Passage shown —
-------

Clinical Characteristics and Comorbidities Associated With Testosterone Prescribing in Men

Aditi Sharma; Zia Ul-Haq; Emad Sindi; Ahmed Al-Sharefi; Tahereh Kamalati; Waljit S. Dhillo; Suks Minhas; Channa N. Jayasena


Clin Endocrinol. 2022;96(2):227-235. 

In This Article

Abstract and Introduction


Objective: Testosterone replacement therapy (TRT) is recommended for the treatment of symptomatic hypogonadism in men. Data on prescription behaviours are, however, limited and conflicting. The objective of this study was to investigate clinical characteristics associated with the likelihood of being prescribed TRT by general practitioners (GP) in North-West London (NWL).

Design: Retrospective cohort study using Discover database of GP-registered patients in NWL between 2015 and 2019.

Patients: We identified 20,299 men aged ≥18 years with serum total testosterone measurement (TT) and without prior TRT prescription records.

Measurements: We determined whether TRT was subsequently commenced, while analysing clinical characteristics related to hypogonadism.

Results: Of all men having TT measurement, 19,583 (96.4%) were not commenced on TRT (Group A) and 716 (3.5%) men were commenced on TRT (Group B). Men prescribed TRT (Group B) had higher mean age, body mass index (BMI) and higher risks of hypertension, depression type 2 diabetes and ischaemic heart disease; conversely, men in Group B had lower mean pretreatment TT and were less likely to have prostate cancer. Four-hundred and thirty-six men (24.3%) with TT < 8 nmol/L and symptoms of low libido were not prescribed TRT.

Conclusions: Our study highlights several factors which may influence the decisions made by clinicians when initiating TRT in primary care. Clearer guidance for clinicians may help to improve the consistency of treatment of men with hypogonadism.


Testosterone is an essential hormone for sexual function, muscle growth and bone mineralisation, and has important behavioural effects in men. Hypogonadism (symptomatic low testosterone) results in significant morbidity and adversely affects the quality of life. Incidence of hypogonadism increases with advancing male age such that levels of circulating testosterone decline annually by approximately 1% from the age of 40 years according to the European Male Ageing Study.[1] This has contributed to a worldwide increase in the prescription of testosterone therapy.[2]

The benefits of testosterone replacement therapy (TRT) including increased libido, improved bone density, strength and muscle mass are well-documented. Some studies have reported an increased risk of myocardial infarction and stroke associated with testosterone use.[3,4] In contrast, other studies have observed that TRT was associated with either lower or unchanged risk of cardiovascular disease in men with hypogonadism.[5] Furthermore, there exist several clinical guidelines for TRT[6–9] each with differing advice which may create a lack of clarity for practitioners treating men with hypogonadism. Taken together, clinicians face a myriad of conflicting considerations when making the decision whether to initiate TRT in men. It is likely that there exists substantial variability in the prescribing habits of clinicians with regard to TRT for men with symptoms of hypogonadism.[10]

To better understand the factors associated with prescribing (or not prescribing) TRT, we analysed a primary healthcare database to profile the clinical characteristics and comorbidities of men who had at least one serum total testosterone level (TT) measured from a population of over 2.5 million patients registered with a general practitioner (GP) in North-West London (NWL), UK.

-------

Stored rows
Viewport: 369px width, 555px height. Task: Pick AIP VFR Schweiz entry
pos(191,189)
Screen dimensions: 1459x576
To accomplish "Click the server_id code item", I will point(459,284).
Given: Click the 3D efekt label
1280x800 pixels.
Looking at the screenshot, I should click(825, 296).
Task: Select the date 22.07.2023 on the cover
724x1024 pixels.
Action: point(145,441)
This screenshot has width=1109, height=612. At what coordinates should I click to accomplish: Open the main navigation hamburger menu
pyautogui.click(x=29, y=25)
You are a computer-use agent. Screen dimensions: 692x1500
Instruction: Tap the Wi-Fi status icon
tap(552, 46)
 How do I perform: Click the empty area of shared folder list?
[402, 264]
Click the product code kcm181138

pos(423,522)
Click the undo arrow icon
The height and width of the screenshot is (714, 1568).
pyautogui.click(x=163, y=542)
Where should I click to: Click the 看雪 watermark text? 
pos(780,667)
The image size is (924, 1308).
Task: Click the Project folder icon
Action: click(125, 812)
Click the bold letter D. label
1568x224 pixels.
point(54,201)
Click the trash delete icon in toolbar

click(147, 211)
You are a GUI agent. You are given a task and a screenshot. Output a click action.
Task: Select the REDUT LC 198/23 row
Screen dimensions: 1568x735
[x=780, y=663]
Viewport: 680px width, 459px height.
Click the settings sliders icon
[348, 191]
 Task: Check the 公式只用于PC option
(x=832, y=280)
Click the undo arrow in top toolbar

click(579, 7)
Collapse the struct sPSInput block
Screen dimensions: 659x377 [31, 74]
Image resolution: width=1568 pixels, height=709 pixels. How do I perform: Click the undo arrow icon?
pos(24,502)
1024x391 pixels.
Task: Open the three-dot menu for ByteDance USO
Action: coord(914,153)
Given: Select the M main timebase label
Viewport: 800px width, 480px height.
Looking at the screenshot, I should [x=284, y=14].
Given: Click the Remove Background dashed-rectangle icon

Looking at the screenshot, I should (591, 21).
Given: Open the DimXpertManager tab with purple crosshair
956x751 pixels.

-------

Aim of the task — Rewrite the testosterone prescribing study text, beginning at the words "In This Article" and stopping after "related to hypogonadism.", with "North-West London" changed to "Northwest London" everywhere it occurs in that span. The rows above are not needed here.

Exercise solution —
In This Article

Abstract and Introduction


Objective: Testosterone replacement therapy (TRT) is recommended for the treatment of symptomatic hypogonadism in men. Data on prescription behaviours are, however, limited and conflicting. The objective of this study was to investigate clinical characteristics associated with the likelihood of being prescribed TRT by general practitioners (GP) in Northwest London (NWL).

Design: Retrospective cohort study using Discover database of GP-registered patients in NWL between 2015 and 2019.

Patients: We identified 20,299 men aged ≥18 years with serum total testosterone measurement (TT) and without prior TRT prescription records.

Measurements: We determined whether TRT was subsequently commenced, while analysing clinical characteristics related to hypogonadism.